LenioBio and Fraunhofer Institute to develop protein expression platform

By Maggie Lynch

- Last updated on GMT

(Image:Getty/anyaivanova)
(Image:Getty/anyaivanova)

Related tags Cell biology Proteins Collaboration License

LenioBio and Fraunhofer Institute IME have entered a licensing agreement, allowing LenioBio to commercialize technology into a protein expression platform.

LenioBio is said to be targeting developments that require Fraunhofer’s cell-free protein production technology, as it fits a wide range of their work.

Stefan Schillberg of the Fraunhofer Institute told us, “We developed a cell-free system for production of proteins based on tobacco cells. This has been further improved with the help of Dow Agro Biosciences, and now, LenioBio will commercialize this expression platform.”

With the addition of Fraunhofer technology, LenioBio will be able to extend its patent family covering cell-free systems and launch the ALiCE system. The system will target protein developers. This system will also use the patents from their licensing agreement with Dow AgroSciences, mentioned by Schillberg.

Hakon Birgisson, CCO of LenioBio, told us “DowAgroSciences has a lot of the patents in regards of this technology, and we have received a license from them in March of this year. Flaunhofer had some important patents that we need for the technology, to commercialize the technology, and that is what we’re finalizing now.”

The technology created by Fraunhofer, the Vector system, part of the licensing agreement has been optimized for protein expression production, leading to an increase in the productivity of the system, said Schillberg.

With the technology patents from Fraunhofer and DowAgroSciences, LenioBio is able to create and commercialize ALiCE for the kit market. According to Birgisson, the kit market is worth $160m based on a report made by precision market research.

“We believe this [ALiCE kit] will make life much easier for protein scientists. Now you can get much higher amounts of protein than you could before,”​ said Birgisson.
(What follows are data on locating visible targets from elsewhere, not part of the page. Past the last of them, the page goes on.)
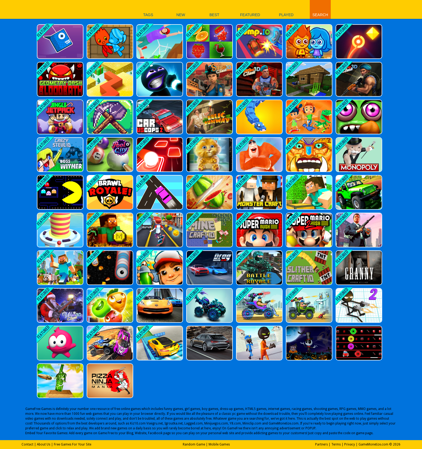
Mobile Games (219, 444)
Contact (27, 444)
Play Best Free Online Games (97, 9)
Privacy (349, 444)
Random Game (194, 444)
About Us (43, 444)
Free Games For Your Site (72, 444)
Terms (336, 444)
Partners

He continued, “You save a lot on labor and material and such. The kits on the market today are not very robust, a lot of the proteins are not created, not expressed, so you end up with an empty result. We think ALiCE is going to change things. You get a much higher percentage of protein when you’re screening the DNA pieces.”

The signing of the licensing agreement by Flaunhofer Institute will be the final piece of the puzzle and LenioBio can start supplying the market with what they believe to be a disruptive technology in protein expression.

“Now your [protein scientists] are going to capture all these ‘lost children’, all these proteins that were previously not expressed and therefore overlooked,”​ concluded Brigisson.